Argo Workflows Benchmarking
In this notebook we will dive into how you can run bench marking with batch processing with Argo Workflows, Seldon Core and Vegeta.
Dependencies:
Seldon core installed as per the docs with Istio as an ingress
Argo Workfklows installed in cluster (and argo CLI for commands)
Setup
Install Seldon Core
Use the notebook to set-up Seldon Core with Ambassador or Istio Ingress.
Note: If running with KIND you need to make sure do follow these steps as workaround to the /.../docker.sock
known issue.
Install Argo Workflows
You can follow the instructions from the official Argo Workflows Documentation.

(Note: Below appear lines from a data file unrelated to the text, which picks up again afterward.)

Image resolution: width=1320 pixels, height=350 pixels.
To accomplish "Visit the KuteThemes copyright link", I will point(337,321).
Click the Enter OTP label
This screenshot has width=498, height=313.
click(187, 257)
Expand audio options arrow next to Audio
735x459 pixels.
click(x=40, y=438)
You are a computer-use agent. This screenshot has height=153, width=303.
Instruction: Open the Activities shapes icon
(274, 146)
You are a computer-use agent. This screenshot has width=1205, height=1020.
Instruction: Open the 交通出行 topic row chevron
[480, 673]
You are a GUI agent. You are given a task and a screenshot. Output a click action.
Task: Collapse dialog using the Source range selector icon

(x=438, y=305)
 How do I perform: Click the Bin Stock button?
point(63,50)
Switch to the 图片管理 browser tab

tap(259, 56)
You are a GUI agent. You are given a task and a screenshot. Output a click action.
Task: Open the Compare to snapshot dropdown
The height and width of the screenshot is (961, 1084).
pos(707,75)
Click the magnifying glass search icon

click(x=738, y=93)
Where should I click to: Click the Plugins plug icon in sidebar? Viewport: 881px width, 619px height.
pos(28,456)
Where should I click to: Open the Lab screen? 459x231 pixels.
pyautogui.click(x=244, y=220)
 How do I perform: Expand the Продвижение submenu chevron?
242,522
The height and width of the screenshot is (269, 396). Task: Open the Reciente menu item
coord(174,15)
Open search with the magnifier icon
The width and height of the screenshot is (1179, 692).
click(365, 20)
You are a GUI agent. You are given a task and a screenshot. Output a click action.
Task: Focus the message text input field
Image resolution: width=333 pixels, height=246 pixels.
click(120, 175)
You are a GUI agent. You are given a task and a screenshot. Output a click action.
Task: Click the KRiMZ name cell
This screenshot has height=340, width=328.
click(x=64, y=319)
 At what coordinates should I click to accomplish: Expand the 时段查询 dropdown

Download the right CLi for your environment following the documentation (https://github.com/argoproj/argo-workflows/releases/tag/v3.0.8)
You also need to make sure that argo has permissions to create seldon deployments - for this you can just create a default-admin rolebinding as follows:
Set up the RBAC so the argo workflow is able to create seldon deployments.
Set up the configmap in order for it to work in KIND and other environments where Docker may not be thr main runtime (see https://github.com/argoproj/argo-workflows/issues/5243#issuecomment-792993742)
Create Benchmark Argo Workflow
In order to create a benchmark, we created a simple argo workflow template so you can leverage the power of the helm charts.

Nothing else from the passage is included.